Posted 9:11 PM September 29th, 2014 by Fred Topel
Jake Gyllenhaal in Nightcrawler

After playing the Toronto International Film Festival, Nightcrawler made it’s U.S. premiere at Fantastic Fest in Austin last week. Writer/director Dan Gilroy was at the screening to speak about the film after. Jake Gyllenhaal stars as a freelance videographer capturing horrific accidents and crimes to sell to local TV news. Gilroy explained how the film portrays Gyllenhaal as a coyote.

“The way we approached the film in a meta sense was we approached it as a success story,” Gilroy said. “So once we understood that and we realized we weren’t going to apply any moral filter to it, Jake came up with the idea in discussing the symbol of the character, of a nocturnal animal who would come down out of the woods at night and feed. The image that we came up with living in Los Angeles was of a coyote.”

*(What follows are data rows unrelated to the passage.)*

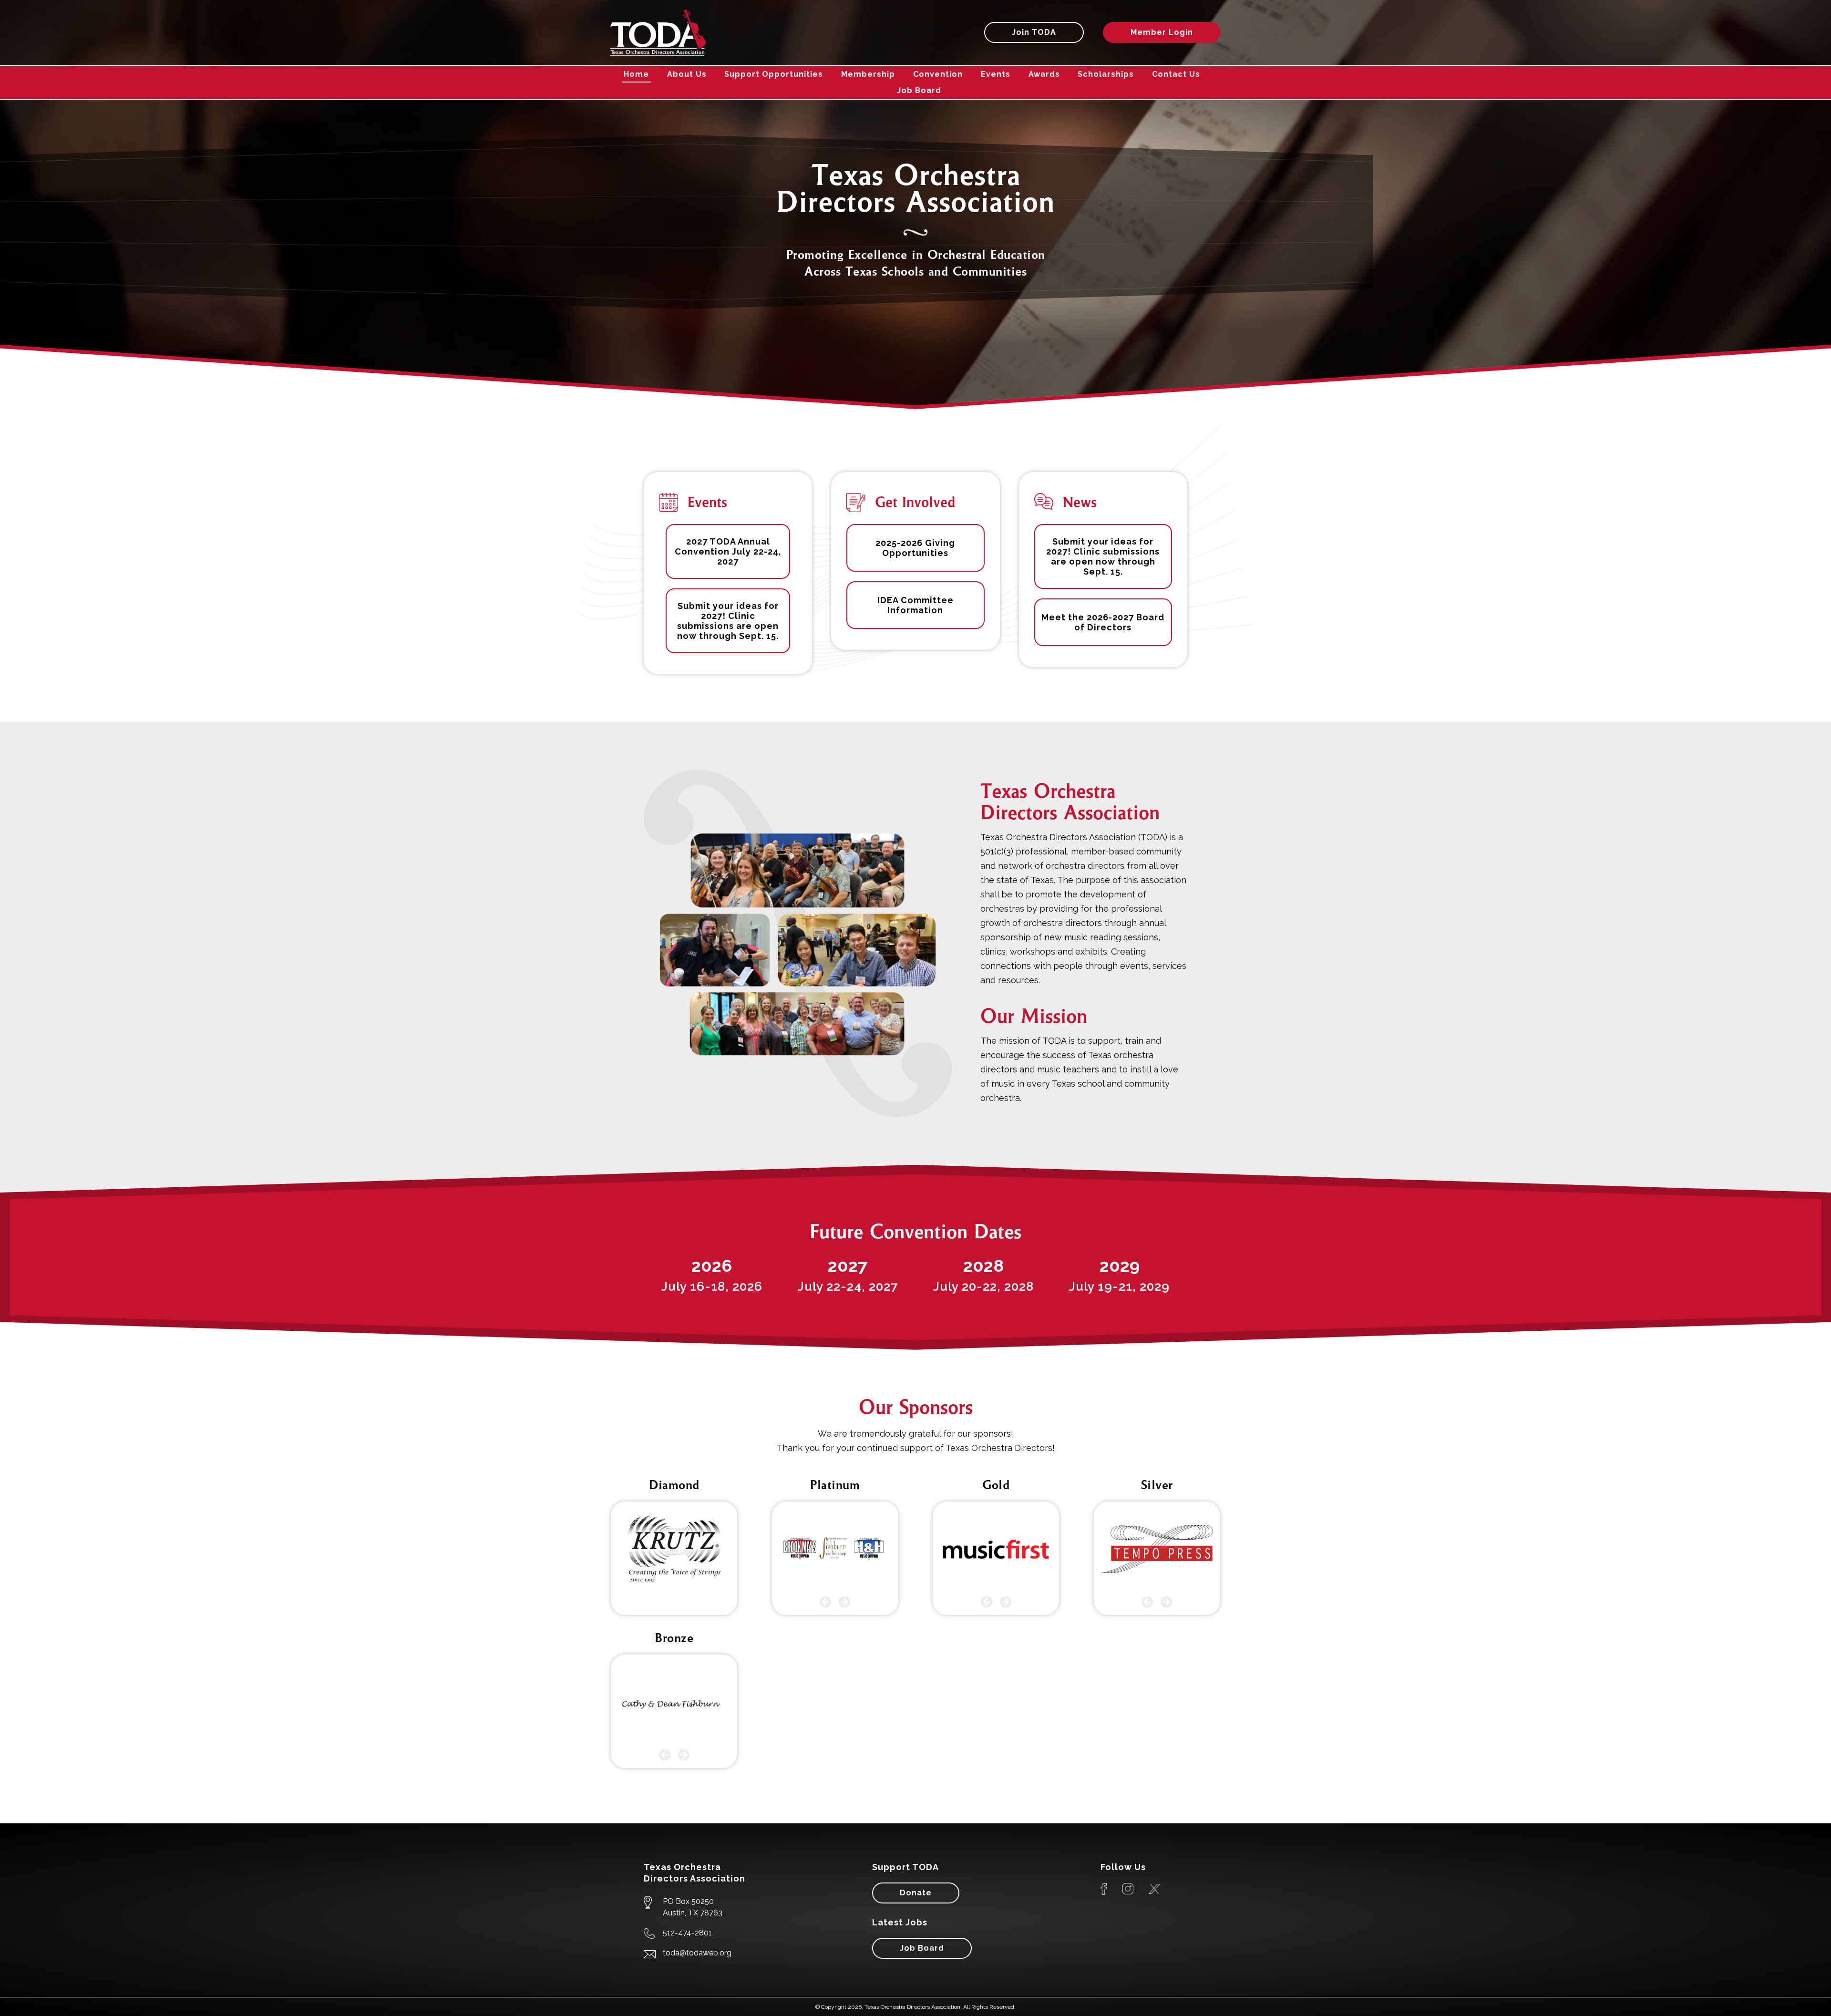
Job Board (919, 90)
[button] (826, 1602)
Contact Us (1176, 74)
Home (636, 74)
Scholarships (1106, 74)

Gyllenhaal took to the coyote idea and transformed himself physically into a human carnivore. “Jake very quickly decided he was going to try to lose weight. We never had a set goal of how much weight he’s going to lose, but over a period of 10 weeks before shooting, he lost about 28 pounds. It was a little nerve wracking, one, to see him that way. It all makes sense now, but the first time you see Jake in dailies when he looks like that, it was a little bit shocking and unnerving. I was ready to go for it in a second, but the other unnerving thing was once you start shooting, you’re committed to the look. For Jake that meant running or biking 15 miles a day and eating kale, then coming to the set and doing 18 hour days. For him it was extraordinarily physically demanding as well as obviously creatively demanding.”

Add to a thin frame Gyllenhaal’s wide-eyed glare and a creepy hairdo, and he is the human coyote in Nightcrawler. “What I liked about the longer hair, given also the gaunt look, is it gave him a very feral quality. It was great because he could do things with his hair. He could slick it back in the Mexican restaurant and then it would fall down and he’d look like Crispin Glover with this weird thing coming up here. Then he could push it off to the side, so it gave him a lot of different looks.”

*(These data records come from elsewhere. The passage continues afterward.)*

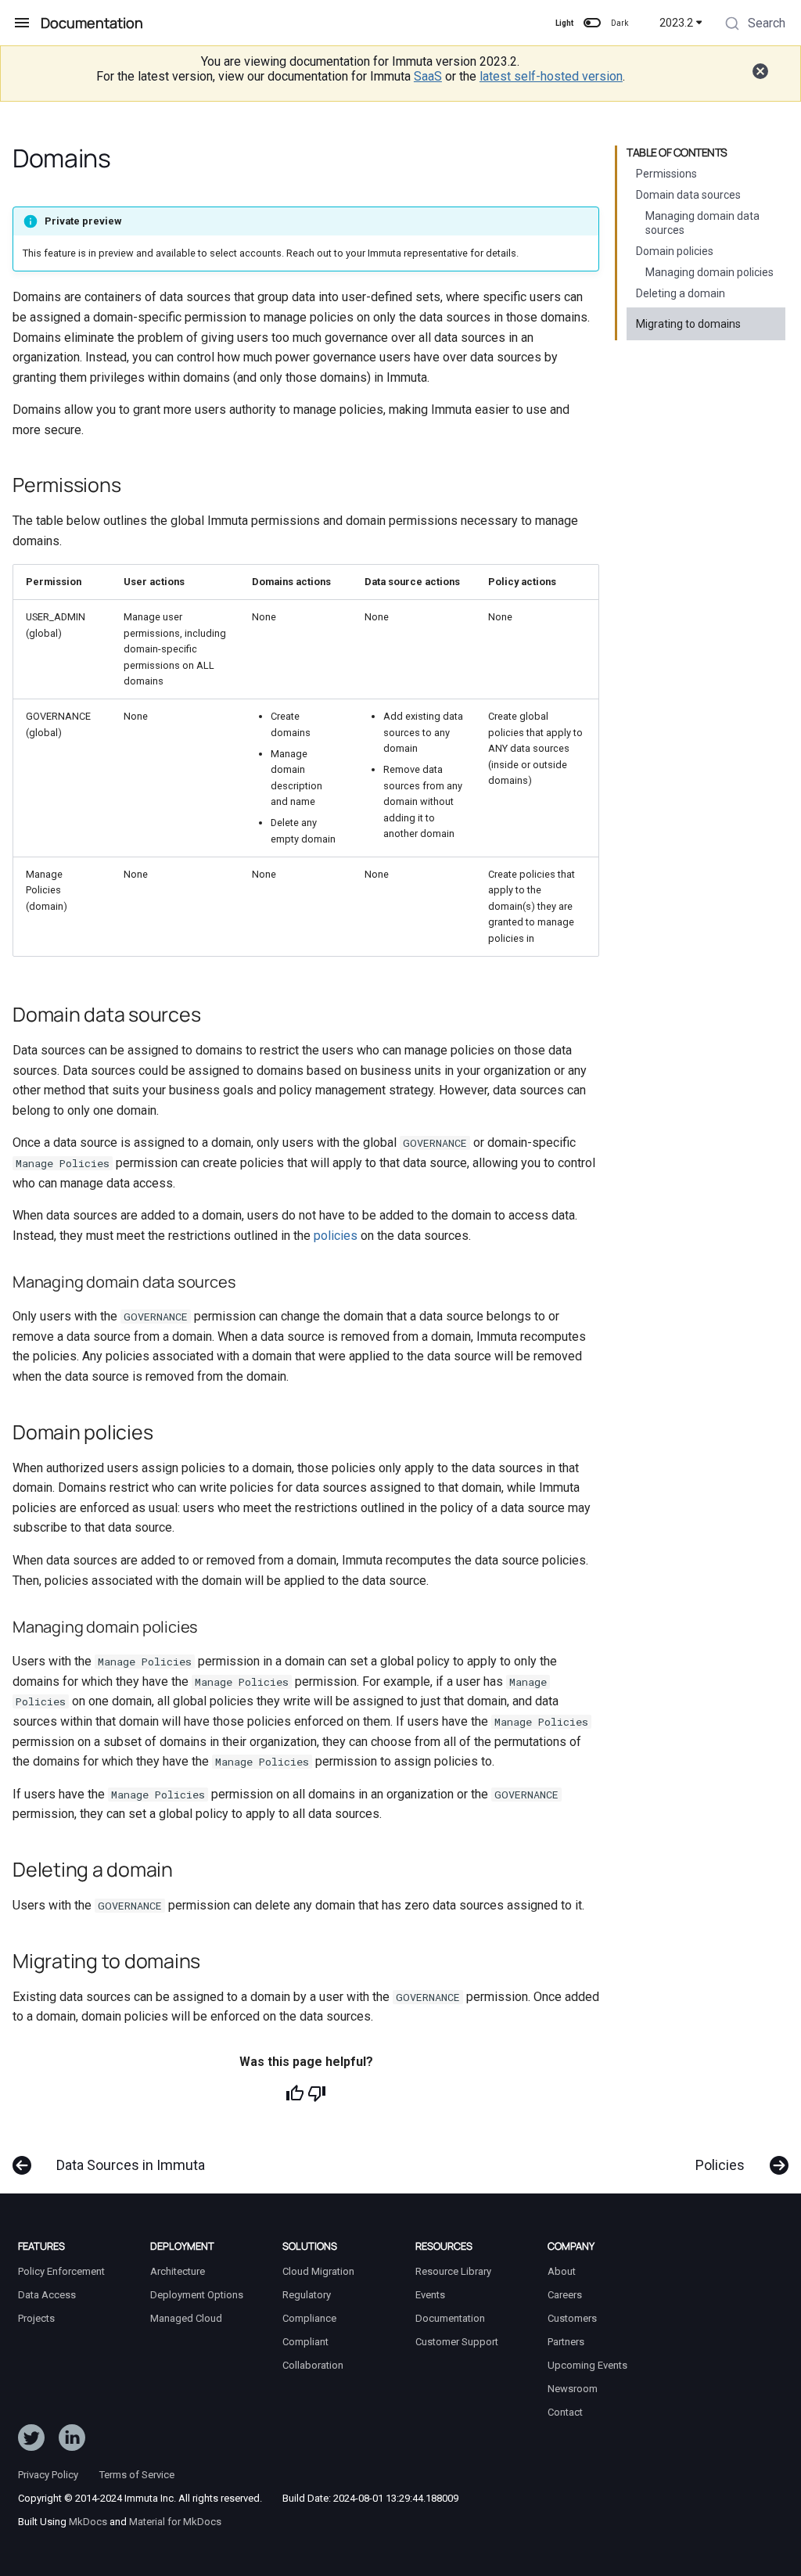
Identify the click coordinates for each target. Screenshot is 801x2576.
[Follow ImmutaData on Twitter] (31, 2440)
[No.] (316, 2093)
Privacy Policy (48, 2475)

While the film is ironically a success story, it is an ironic one. The nightcrawler finds success exploiting people’s misery, and we the viewers eat it up. “I started off in journalism so I’ve always been interested in journalism, but the news element for this story particularly came when I discovered this world of stringers/nightcrawlers in Los Angeles. When I realized that just every night from 10 to 6 there was a group of a dozen maniacs who go out and drive 100 miles and hour with 15 scanners going. Automatically in my research I understood that they were really in the coal mine feeding this fire that these new organizations do. Michael Moore brought this up I think really vividly in Bowling for Columbine, the idea of news purveying fear in order to generate ratings. And looking at the statistics of how much is devoted to crime and how much is devoted to actual news. It just became more and more interesting the more I looked into it.”

Nightcrawler is in theaters October 31.